Recent evidence has suggested that di-methylation of histone H3 on lysine 4 (H3K4me2) is acquired during transcription in all eukaryotes. From this, it has been proposed that this epigenetic modification may provide a transcriptional memory that helps maintain transcriptional patterns from cell to cell during tissue differentiation. During germline development many genes are highly transcribed and acquire H3K4me2 in their chromatin. If this H3K4me2 epigenetic memory were to be propagated to the next generation it could result in the misregulation of gamete- or meiosis-specific genes in the zygote. As a result, we hypothesized that there may be a requirement for extensive reprogramming of H3K4me2 following meiosis to re-establish a developmental ground state and prevent epigenetic baggage from being inappropriately transmitted to the next generation.

A good candidate for this putative activity was the H3K4me2 demethylase KDM1 (formerly known as LSD1).

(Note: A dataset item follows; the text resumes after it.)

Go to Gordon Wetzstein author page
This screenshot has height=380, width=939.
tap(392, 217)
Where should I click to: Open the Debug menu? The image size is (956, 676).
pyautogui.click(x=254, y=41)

In experiments with a C. elegans KDM1 homolog, spr-5, we demonstrated that the loss of this gene results in a germline mortality phenotype in which the incidence of sterility progressively increases across generations. This sterility correlates with the misregulation of spermatogenesis-expressed genes due to the stable accumulation of H3K4me2 at these loci. This accumulation leads to the inappropriate retention of H3K4me2 in the primordial germ cells (PGCs) as well as defective oogenesis and spermatogenesis. From these results, we have concluded that the demethylation of H3K4me2 by KDM1 plays a critical role in the reprogramming of epigenetic memory between generations. These data represent the first evidence that the proper removal of H3K4me2 in the PGCs is essential for germline maintenance, establishing a clear function for an epigenetic modification in a dynamic developmental process. In addition, these data demonstrate for the first time that H3K4me2 can be faithfully transmitted through many cell divisions and act as an epigenetic memory to affect transcription.

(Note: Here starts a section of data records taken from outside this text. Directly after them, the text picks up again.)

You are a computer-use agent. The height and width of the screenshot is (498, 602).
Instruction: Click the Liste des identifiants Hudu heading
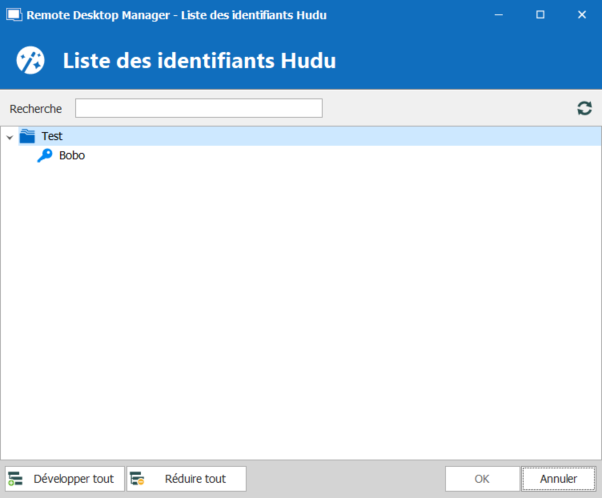199,60
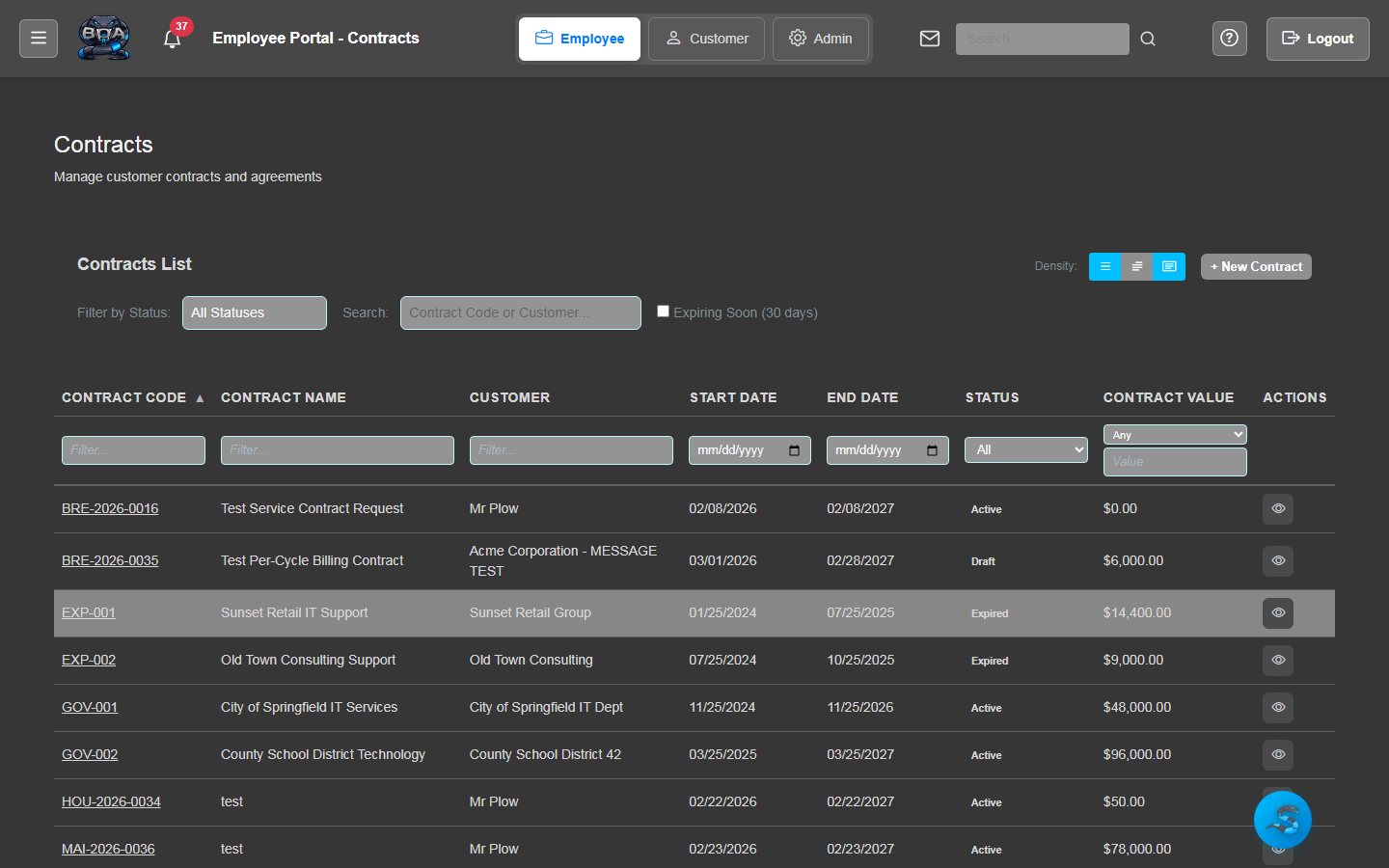Viewport: 1389px width, 868px height.
Task: Click the search magnifier icon
Action: 1148,39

To pursue the role of KDM1 further, we have generated mice with germline mutations in KDM1. Progeny from mice that lack maternal KDM1 exhibit significant embryonic and perinatal lethality. These progeny are genotypically normal, suggesting that the defects are due to the stable transmission of inappropriate histone methylation in the embryo. Furthermore, deletion of KDM1 in the mouse testis results in sterility, with loss of the testis stem cell population. Together with the data from C. elegans, these data suggest that KDM1 may be required to restore totipotency after fertilization, as well as to maintain stem cell populations, by preventing the inheritance of H3K4me2 as an epigenetic transcriptional memory. Based on this proposed role in epigenetic reprogramming, we have proposed that KDM1 demethylation may be a key component of the somatic reprogramming that is induced during the generation of IPS cells and in somatic cell nuclear transfer.